Validators send precommit votes to their peer nodes in *precommit messages*. According to the
[ABCI++ specification](https://github.com/tendermint/tendermint/blob/4743a7ad0/spec/abci%2B%2B/README.md),
a precommit message MUST also contain a *vote extension*.
This mandatory vote extension can be empty, but MUST be signed with the same key as the precommit
vote (i.e., the sending validator's).
Nevertheless, the vote extension is signed independently from the vote, so a vote can be separated from
its extension.
The reason for vote extensions to be mandatory in precommit messages is that, otherwise, a (malicious)
node can omit a vote extension while still providing/forwarding/sending the corresponding precommit vote.

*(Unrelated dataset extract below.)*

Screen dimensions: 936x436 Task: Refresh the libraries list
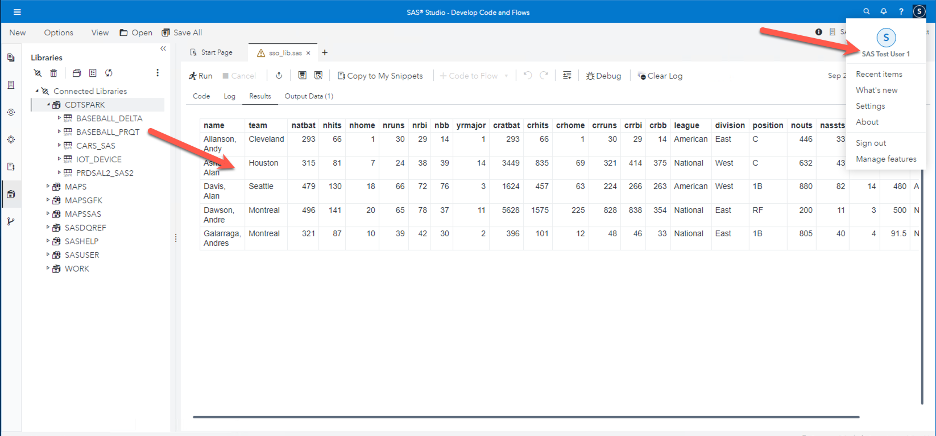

The validator set at height *h* is denoted *valset<sub>h</sub>*. A *commit* for height *h* consists of more
than *2n<sub>h</sub>/3* precommit votes voting for a block *b*, where *n<sub>h</sub>* denotes the size of
*valset<sub>h</sub>*. A commit does not contain `nil` precommit votes, and all votes in it refer to the
same block. An *extended commit* is a *commit* where every precommit vote has its respective vote extension
attached.
### Problem Description
In the version of [ABCI](https://github.com/tendermint/spec/blob/4fb99af/spec/abci/README.md) present up to
Tendermint v0.35, for any height *h*, a validator *v* MUST have the decided block *b* and a commit for
height *h* in order to decide at height *h*. Then, *v* just needs a commit for height *h* to propose at
height *h+1*, in the rounds of *h+1* where *v* is a proposer.
In [ABCI++](https://github.com/tendermint/tendermint/blob/4743a7ad0/spec/abci%2B%2B/README.md),
the information that a validator *v* MUST have to be able to decide in *h* does not change with
respect to pre-existing ABCI: the decided block *b* and a commit for *h*.
In contrast, for proposing in *h+1*, a commit for *h* is not enough: *v* MUST now have an extended
commit.
When a validator takes an active part in consensus at height *h*, it has all the data it needs in memory,
in its consensus state, to decide on *h* and propose in *h+1*. Things are not so easy in the cases when
*v* cannot take part in consensus because it is late (e.g., it falls behind, it crashes
and recovers, or it just starts after the others). If *v* does not take part, it cannot actively
gather precommit messages (which include vote extensions) in order to decide.
Before ABCI++, this was not a problem: full nodes are supposed to persist past blocks in the block store,
so other nodes would realise that *v* is late and send it the missing decided block at height *h* and
the corresponding commit (kept in block *h+1*) so that *v* can catch up.
However, we cannot apply this catch-up technique for ABCI++, as the vote extensions, which are part
of the needed *extended commit* are not part of the blockchain.
### Cases to Address
Before we tackle the description of the possible cases we need to address, let us describe the following
incremental improvement to the ABCI++ logic. Upon decision, a full node persists (e.g., in the block
store) the extended commit that allowed the node to decide. For the moment, let us assume the node only
needs to keep its *most recent* extended commit, and MAY remove any older extended commits from persistent
storage.
This improvement is so obvious that all solutions described in the [Discussion](#discussion) section use
it as a building block. Moreover, it completely addresses by itself some of the cases described in this
subsection.
We now describe the cases (i.e. possible *runs* of the system) that have been raised in different
discussions and need to be addressed. They are (roughly) ordered from easiest to hardest to deal with.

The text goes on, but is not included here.